In my opinion, I think it's correct to be disabled by default.

I think Nagle's algorithm does more harm than good if you're unaware of it. I've seen people writing C# applications and wondering why stuff is taking 200ms. Some people don't even realise it's Nagle's algorithm (edit: interacting with Delayed ACKs) and think it's network issues or a performance problem they're introduced.

I'd imagine most Go software is deployed in datacentres where the network is high quality and it doesn't really matter too much. Fast data transfer is probably preferred. I think Nagle's algorithm should be an optimisation you can optionally enable (which you can) to more efficiently use the network at the expense of latency. Being more "raw" seems like the sensible default to me.

The basic problem, as I've written before[1][2], is that, after I put in Nagle's algorithm, Berkeley put in delayed ACKs. Delayed ACKs delay sending an empty ACK packet for a short, fixed period based on human typing speed, maybe 100ms. This was a hack Berkeley put in to handle large numbers of dumb terminals going in to time-sharing computers using terminal to Ethernet concentrators. Without delayed ACKs, each keystroke sent a datagram with one payload byte, and got a datagram back with no payload, just an ACK, followed shortly thereafter by a datagram with one echoed character. So they got a 30% load reduction for their TELNET application.

Both of those algorithms should never be on at the same time. But they usually are.

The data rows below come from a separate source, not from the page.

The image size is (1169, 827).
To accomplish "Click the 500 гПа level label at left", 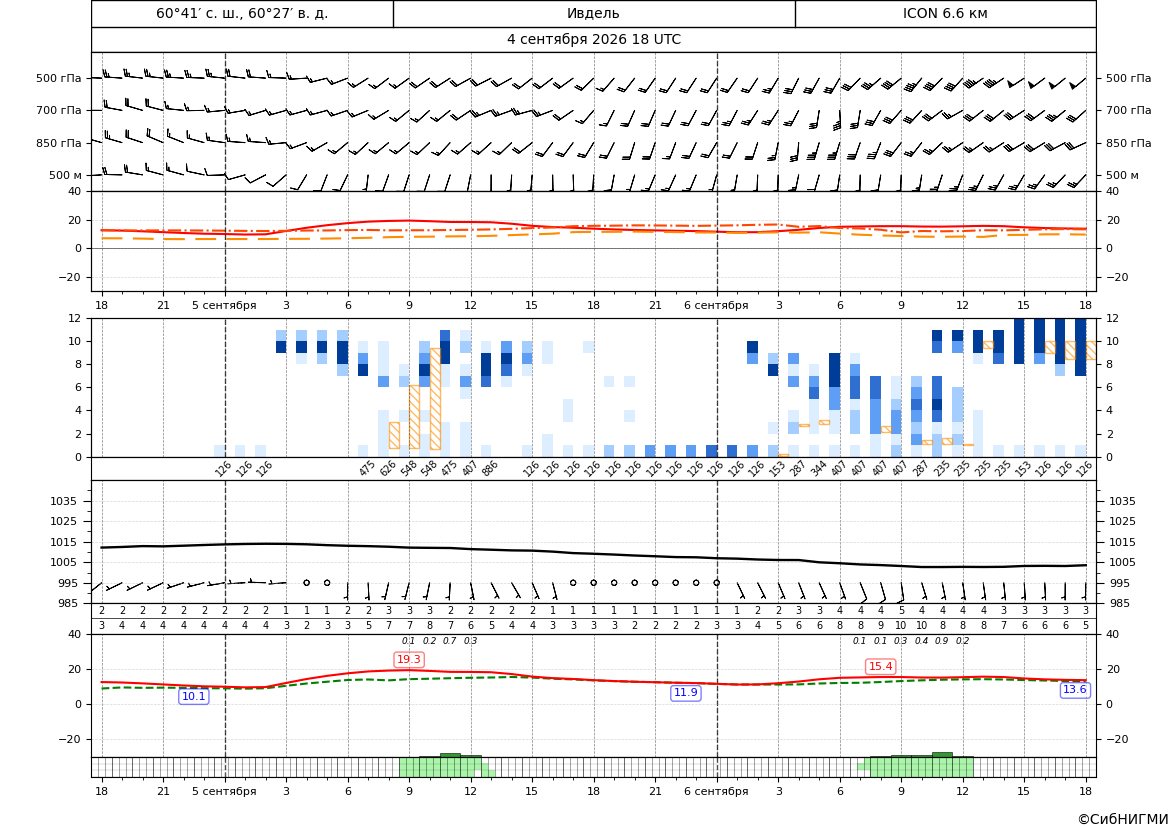I will 59,78.
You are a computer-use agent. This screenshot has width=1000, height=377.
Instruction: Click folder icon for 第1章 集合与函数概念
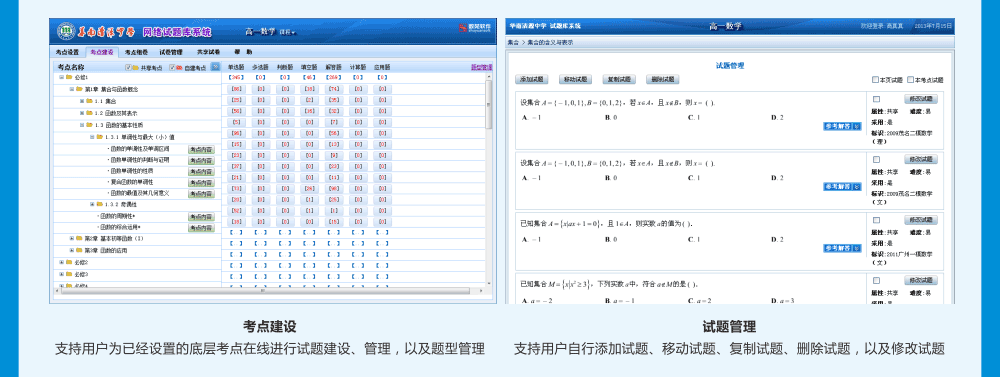tap(79, 89)
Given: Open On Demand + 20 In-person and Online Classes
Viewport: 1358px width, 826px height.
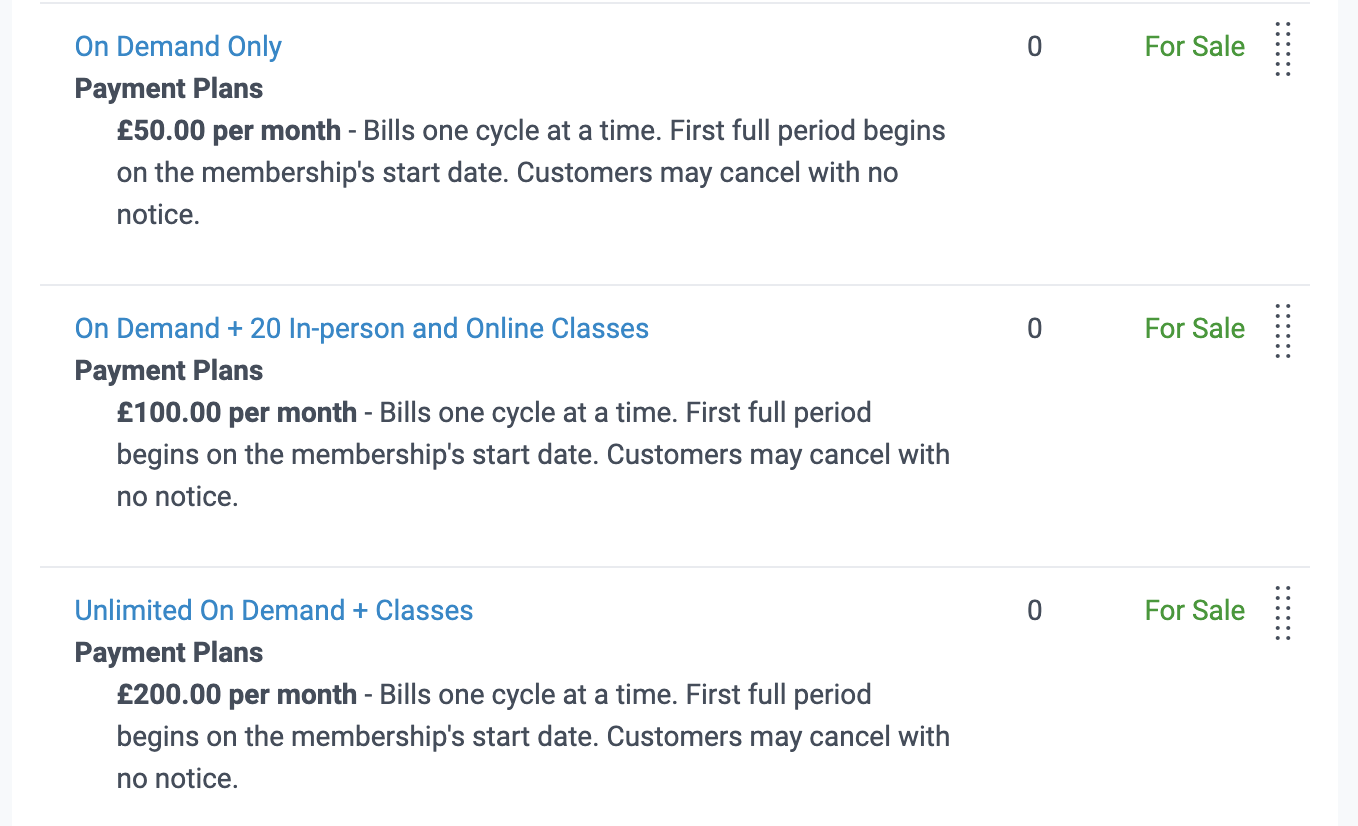Looking at the screenshot, I should (362, 328).
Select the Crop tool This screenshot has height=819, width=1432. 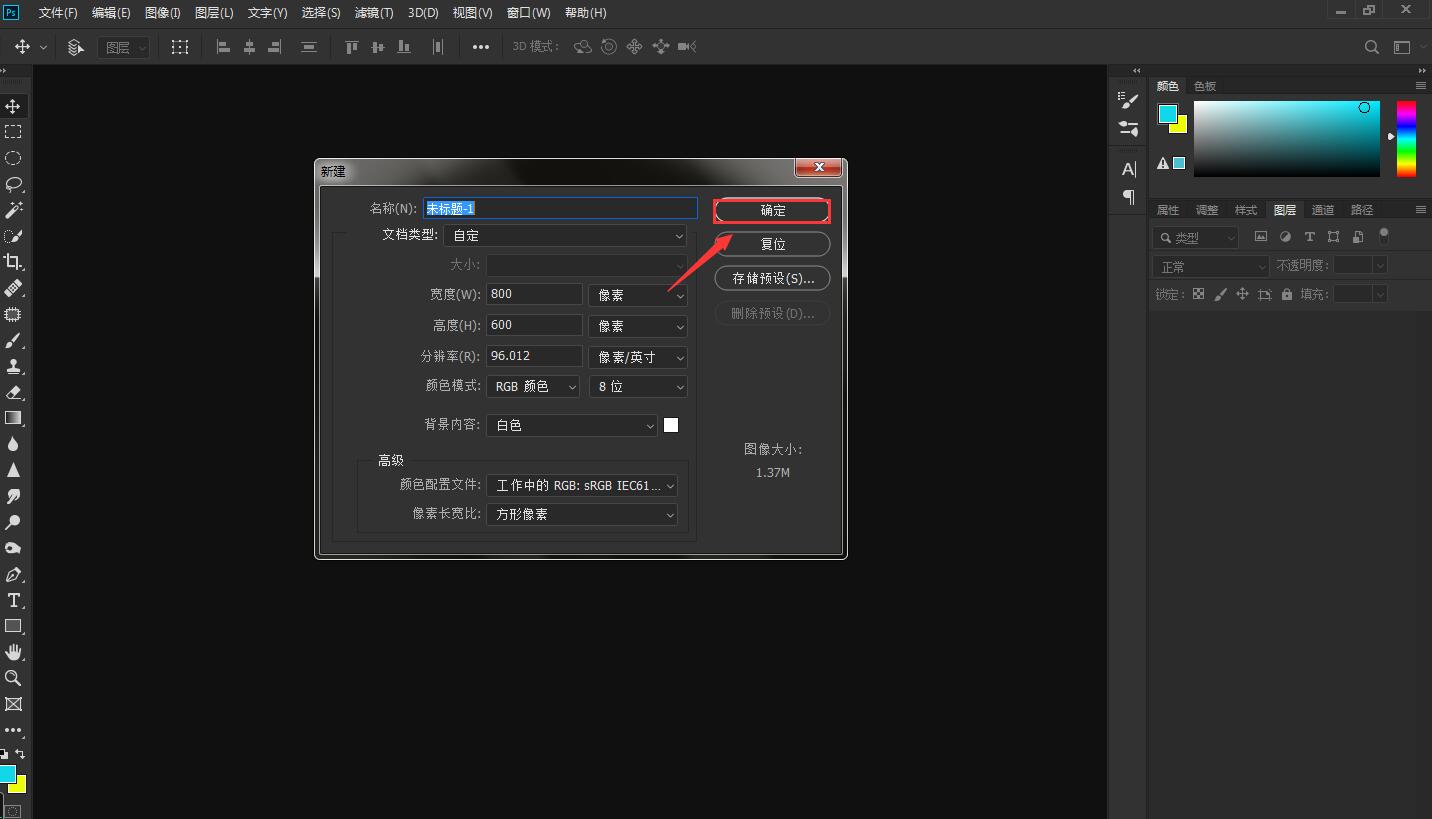click(14, 262)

Linux has a socket option, TCP_QUICKACK, to turn off delayed ACKs. But it's very strange. The documentation is kind of vague, but apparently you have to re-enable it regularly.[3]

Sigh.

[1] https://stackoverflow.com/questions/46587168/when-during-the...

  • Gotta love HN. The man himself shows up to explain.

  • > The documentation is kind of vague, but apparently you have to re-enable it regularly.[3]

    This is correct. And in the end it means more or less that setting the socket option is more of a way of sending an explicit ACK from userspace than a real setting.

    It's not great for common use-cases, because making userspace care about ACKs will obviously degrade efficiency (more syscalls).

    However it can make sense for some use-cases. E.g. I saw the s2n TLS library using QUICKACK to avoid the TLS handshake being stuck [1]. Maybe also worthwhile to be set in some specific RPC scenarios where the server might not immediately send a response on receiving the request, and where the client could send additional frames (e.g. gRPC client side streaming, or in pipelined HTTP requests if the server would really process those in parallel and not just let them sit in socket buffers).

    [1] https://github.com/aws/s2n-tls/blob/46c47a71e637cabc312ce843...

  • Any kernel engineer reading that can explain why TCP_QUICKACK isn't enabled by default? Maybe it's time to turn it on by default, if it was just a workaround for old terminals.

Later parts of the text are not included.